Une fois la Mauritanie admise aux Nations Unies, Moctar ould Daddah poursuivit, mais de façon plus prononcée, sa politique d'arabisation. La première réaction contre cette entreprise intervint en 1966, via un manifeste rédigé par dix-neuf cadres noirs. Ce fut le prétexte d'une confrontation communautaire qui prit départ à partir du lycée de Nouakchott, au mois de février 1966. Moctar préférait opposer à ce manifeste un refus catégorique, plutôt que reconsidérer sa vision et instaurer un débat national, afin de trouver un consensus autour de la question de l'arabisation, au demeurant légitime, du système éducatif. En juin 1966, au congrès du parti du peuple mauritanien à Aïoun El Atrouss, on dévoila les grandes orientations de la politique renforcée d'arabisation qui éliminerait, à terme, les Noirs du pays. Mais c'est surtout à partir de 1978 que cette politique connut un tournant décisif. Prétextant de mettre fin à la guerre du Sahara, des cadres civils et militaires adeptes de l'idéologie baathiste renversèrent, le 10 Juillet 1978, le régime de Mocktar ould Daddah qu'il trouvait trop complaisant avec les communautés non arabes du pays. Les auteurs du coup d'Etat, inspirés par la politique de la pensée unique arabe importée de l'Iraq de Saddam Husseïn, installèrent un système qui allait accélérer le processus d'élimination. La pensée unique arabe consistant à obliger, dans les pays arabes, les communautés non arabes à s'arabiser, à défaut de procéder à leur extermination. (A suivre)

 

* Oiga Abdoulaye, ancien directeur général de la Caisse Nationale et de la Sécurité Sociale (CNSS)

 

 

 

La pensée unique arabe (2)/Par Oiga Abdoulaye*

Suites des deux articles présentés en vis-à-vis, la semaine dernière, dont la coïncidence d’envoi nous paraît singulièrement signifiante de l’actualité d’un débat déjà ancien…

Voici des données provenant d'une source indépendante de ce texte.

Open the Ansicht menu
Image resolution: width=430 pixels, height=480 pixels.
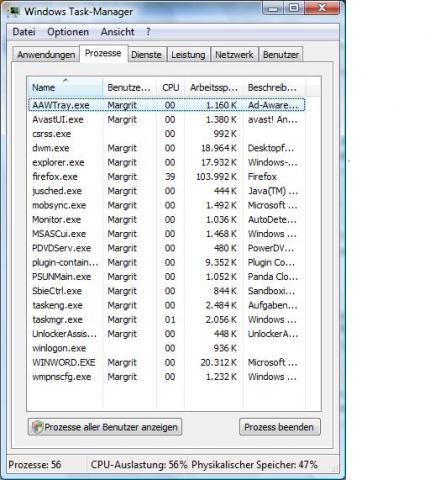(x=117, y=32)
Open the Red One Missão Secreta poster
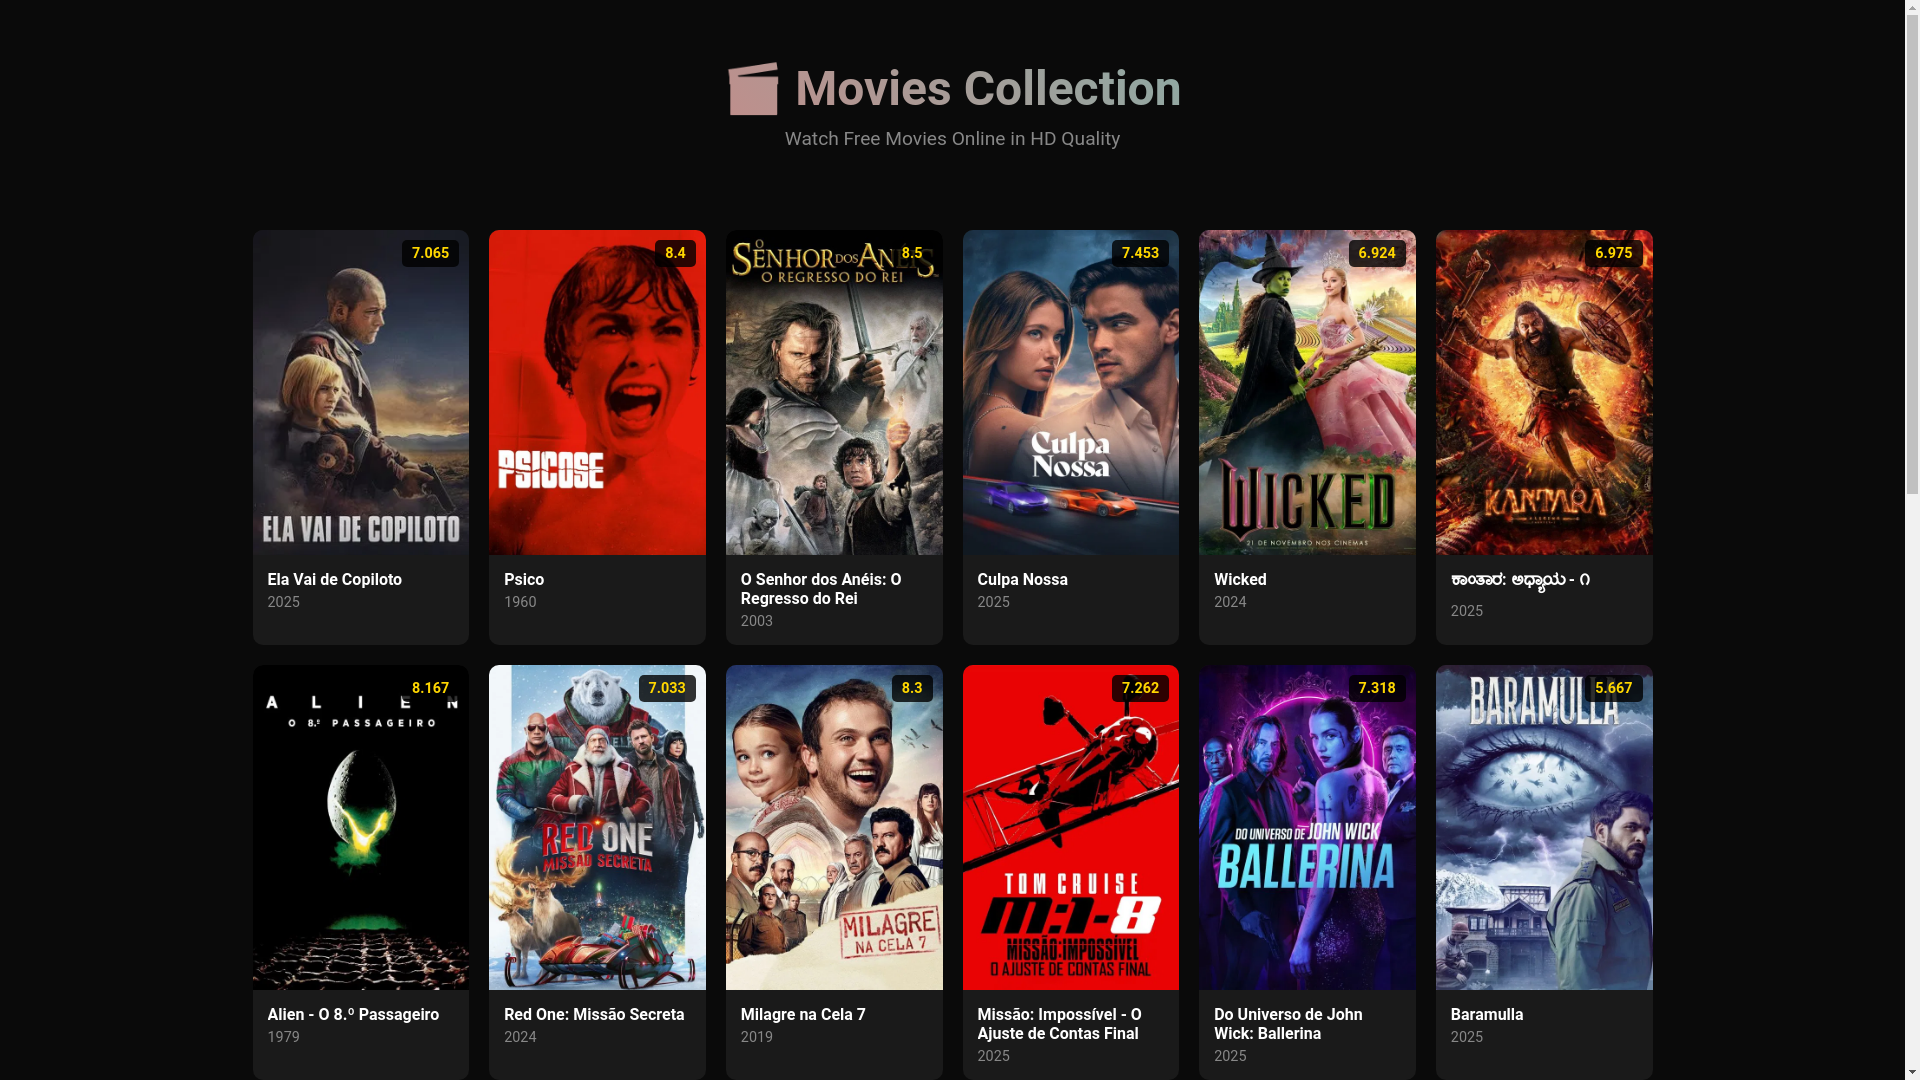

[…] Une fois le coup d’Etat réussi, civils et militaires tenant du baathisme se constituèrent en une organisation qu’ils dénommèrent « avant-garde civilo-militaire ». Cette structure, nourrie de la pensée unique arabe et détentrice du pouvoir du 10 juillet 1978 à nos jours, n’est composé que d’une petite minorité d’extrémistes qui se sont imposés au pays grâce au pouvoir des armes. La majorité écrasante du peuple mauritanien ne partage pas leur idéologie. Contrôlant déjà les forces armées et de sécurité, l’avant-garde civilo-militaire plaça ces éléments dans les autres postes stratégiques de l’administration, afin d’exclure et éliminer tous les cadres noirs de l’appareil de l’Etat. Notamment du ministère de l’Enseignement. Dans ce secteur, il s’agissait d’avoir la mainmise sur les bureaux des bourses et examens. Au niveau des examens, bloquer les éléments noirs, et, à celui des bourses, envoyer en formation des centaines et des centaines d’élèves maures dans les pays arabes.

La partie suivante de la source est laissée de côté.